START SUPPLIED MATERIAL

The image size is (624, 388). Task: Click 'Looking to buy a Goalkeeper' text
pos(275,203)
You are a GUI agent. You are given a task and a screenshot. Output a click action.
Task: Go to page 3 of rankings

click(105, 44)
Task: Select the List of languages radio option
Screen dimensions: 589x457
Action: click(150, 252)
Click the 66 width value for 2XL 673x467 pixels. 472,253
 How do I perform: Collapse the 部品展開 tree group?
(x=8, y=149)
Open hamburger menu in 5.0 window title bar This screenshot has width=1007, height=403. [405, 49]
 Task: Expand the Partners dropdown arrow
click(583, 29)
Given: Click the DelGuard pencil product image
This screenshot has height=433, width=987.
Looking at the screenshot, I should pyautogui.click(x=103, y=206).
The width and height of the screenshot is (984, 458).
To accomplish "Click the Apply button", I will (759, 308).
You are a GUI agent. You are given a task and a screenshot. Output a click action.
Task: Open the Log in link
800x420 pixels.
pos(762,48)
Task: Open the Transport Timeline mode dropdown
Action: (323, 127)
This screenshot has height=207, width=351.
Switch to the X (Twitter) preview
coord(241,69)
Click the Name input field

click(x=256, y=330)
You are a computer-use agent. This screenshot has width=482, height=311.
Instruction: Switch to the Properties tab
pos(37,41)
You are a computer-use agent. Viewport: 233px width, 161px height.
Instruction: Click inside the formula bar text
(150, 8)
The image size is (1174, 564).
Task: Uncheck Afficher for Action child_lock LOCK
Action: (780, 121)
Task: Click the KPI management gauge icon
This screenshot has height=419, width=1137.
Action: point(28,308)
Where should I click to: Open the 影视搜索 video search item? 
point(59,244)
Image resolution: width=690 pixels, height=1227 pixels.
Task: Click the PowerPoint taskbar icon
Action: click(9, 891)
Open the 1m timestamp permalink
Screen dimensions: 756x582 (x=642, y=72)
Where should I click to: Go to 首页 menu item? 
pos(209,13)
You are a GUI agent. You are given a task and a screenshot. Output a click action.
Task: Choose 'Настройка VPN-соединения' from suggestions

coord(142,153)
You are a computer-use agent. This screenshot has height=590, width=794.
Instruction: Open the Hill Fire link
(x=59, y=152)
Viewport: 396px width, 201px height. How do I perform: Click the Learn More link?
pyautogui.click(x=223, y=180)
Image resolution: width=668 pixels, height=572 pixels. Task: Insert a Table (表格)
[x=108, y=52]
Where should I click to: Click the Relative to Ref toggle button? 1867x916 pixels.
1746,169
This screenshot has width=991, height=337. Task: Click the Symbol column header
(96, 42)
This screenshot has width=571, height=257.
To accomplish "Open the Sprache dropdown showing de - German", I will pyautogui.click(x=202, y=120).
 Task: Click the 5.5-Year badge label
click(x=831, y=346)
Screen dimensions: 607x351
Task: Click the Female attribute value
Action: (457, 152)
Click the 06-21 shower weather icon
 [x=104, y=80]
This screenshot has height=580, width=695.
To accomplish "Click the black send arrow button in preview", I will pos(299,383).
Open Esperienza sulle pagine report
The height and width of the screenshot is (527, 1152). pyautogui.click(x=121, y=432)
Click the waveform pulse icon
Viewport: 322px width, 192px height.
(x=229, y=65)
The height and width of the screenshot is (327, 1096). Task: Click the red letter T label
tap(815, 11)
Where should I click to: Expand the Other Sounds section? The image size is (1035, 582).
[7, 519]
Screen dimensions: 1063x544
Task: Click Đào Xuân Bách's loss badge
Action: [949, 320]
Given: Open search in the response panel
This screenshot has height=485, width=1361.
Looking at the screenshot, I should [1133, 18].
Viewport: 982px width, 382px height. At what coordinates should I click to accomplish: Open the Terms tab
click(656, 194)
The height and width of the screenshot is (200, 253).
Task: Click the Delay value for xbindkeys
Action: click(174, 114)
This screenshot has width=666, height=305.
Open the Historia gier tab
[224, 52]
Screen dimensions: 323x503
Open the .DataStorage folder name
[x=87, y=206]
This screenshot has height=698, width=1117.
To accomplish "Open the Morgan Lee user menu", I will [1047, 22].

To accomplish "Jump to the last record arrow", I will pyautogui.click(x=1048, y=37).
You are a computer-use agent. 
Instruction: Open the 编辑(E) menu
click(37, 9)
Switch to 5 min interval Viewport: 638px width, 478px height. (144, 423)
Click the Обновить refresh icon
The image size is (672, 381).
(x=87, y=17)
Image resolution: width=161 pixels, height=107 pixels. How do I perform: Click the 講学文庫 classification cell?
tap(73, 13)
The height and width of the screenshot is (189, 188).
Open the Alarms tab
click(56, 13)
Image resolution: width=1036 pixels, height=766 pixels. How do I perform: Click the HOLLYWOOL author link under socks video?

END SUPPLIED MATERIAL

HOW TO COMPLETE THIS TASK =>
From the entries above, give again exactly the lines running from the line with "Open hamburger menu" to the line with "The width and"; include both of those lines.

EXPECTED ANSWER =>
Open hamburger menu in 5.0 window title bar This screenshot has width=1007, height=403. [405, 49]
 Task: Expand the Partners dropdown arrow
click(583, 29)
Given: Click the DelGuard pencil product image
This screenshot has height=433, width=987.
Looking at the screenshot, I should pyautogui.click(x=103, y=206).
The width and height of the screenshot is (984, 458).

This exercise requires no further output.